In another vague theory, he speculates on the causes that have prevented the Southern States from advancing in literature.

Fifty years ago, critics and philosophers indulged in similar inquiries in reference to the whole Union; New-England was not excepted. Numerous reasons were assigned by the European inquirer, why there was no growth of letters in America. The climate, the government, the degeneracy of the race, the hunting after dollars, explained the deficiency. But the reasoners had hardly settled the matter satisfactorily, when a few years overturned their arguments, and proved that advancement in knowledge or progress in bookmaking was merely a question of time. Many centuries elapsed before England produced a writer of eminence. Germany had no literature a hundred years ago. The rise and growth of letters have been more rapid in America than in any other nation. But the true solution of the question in relation to the country as a whole, had barely been made by time and recognized by the world, when the same kind of inquiry began again, with the same gravity, in reference to a portion of the Republic. It is admitted they now say, that the Northern people write books; but why, it is solemnly asked, is there no literature in the Southern States? Why have they no poets, historians, novelists, critics, or philosophers? Our traveller informs us that the people of the South are aware of the deficiency, but not of the cause.

He

modestly volunteers to explain it. The most amusing part of the farce is, that our New-England brethren, who were but yesterday the angry objects of Sydney Smith's sneer, are to-day repeating it with ludicrous self-complacency, at the expense of those whose career will be only a little later, from obvious causes, than their own.

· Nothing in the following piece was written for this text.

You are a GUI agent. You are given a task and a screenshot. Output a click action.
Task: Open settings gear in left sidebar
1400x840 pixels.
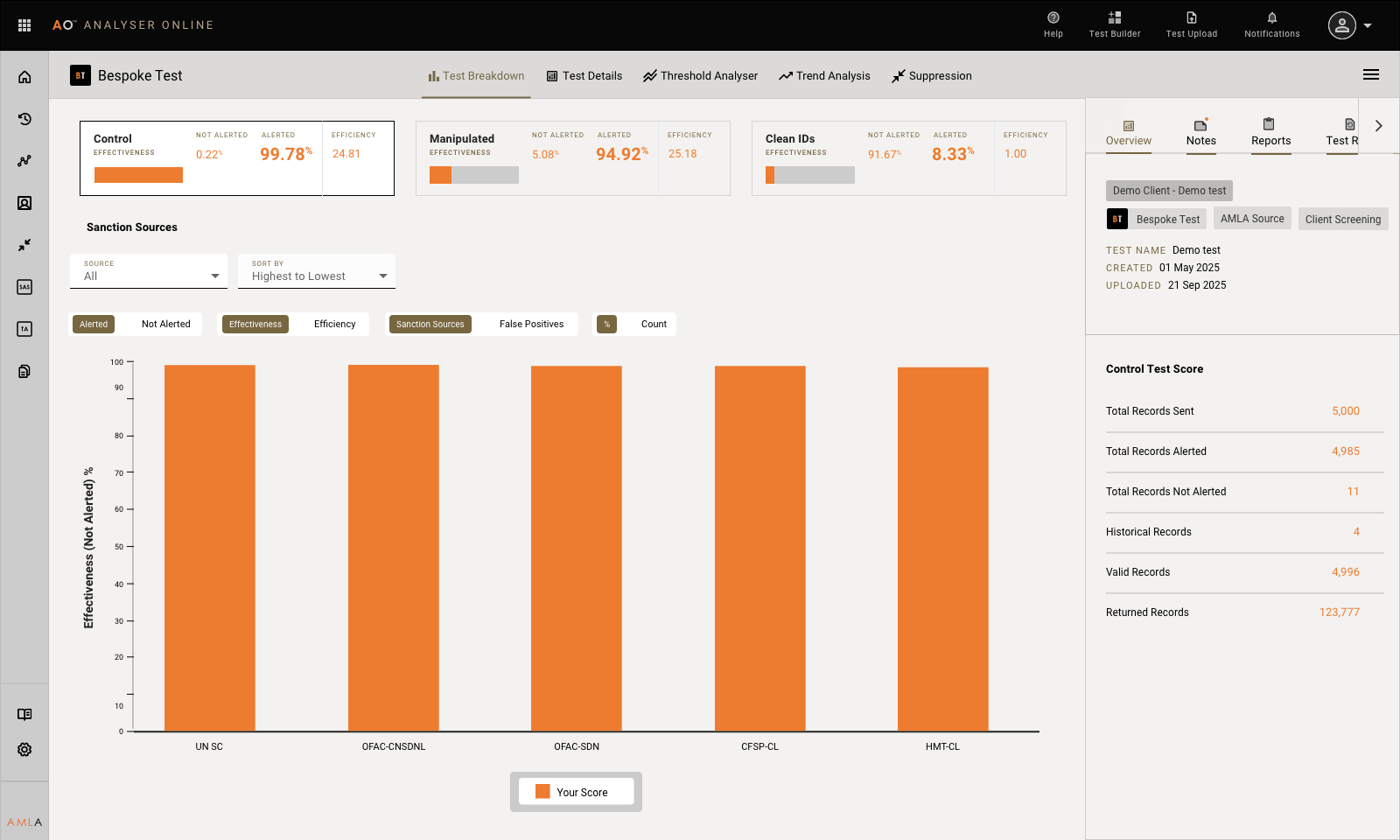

They bark in couples, with Sydney's successors. They are not able to see that, as with themselves, so with the South, it is a mere question of time. Admitting all the deficiencies they may choose to impute, she will not be long behind them. The progress of education has been rapid in the Southern States during the last twenty years. This is the seedtime; the harvest is not remote. That the genius is there, is sufficiently proved by the admitted success of the South in one or two departments of intellectual exertion. Dr. Johnson defines genius to be large general powers of mind accidentally directed to any particular department. The powers which have made Southern statesmen and orators illustrious, will, by-and-by, be diverted, in part, to other objects. This is, we believe, the true solution of the whole matter. There is no other. We bide our time, are not impatient, and laugh at cavillers and soothsayers.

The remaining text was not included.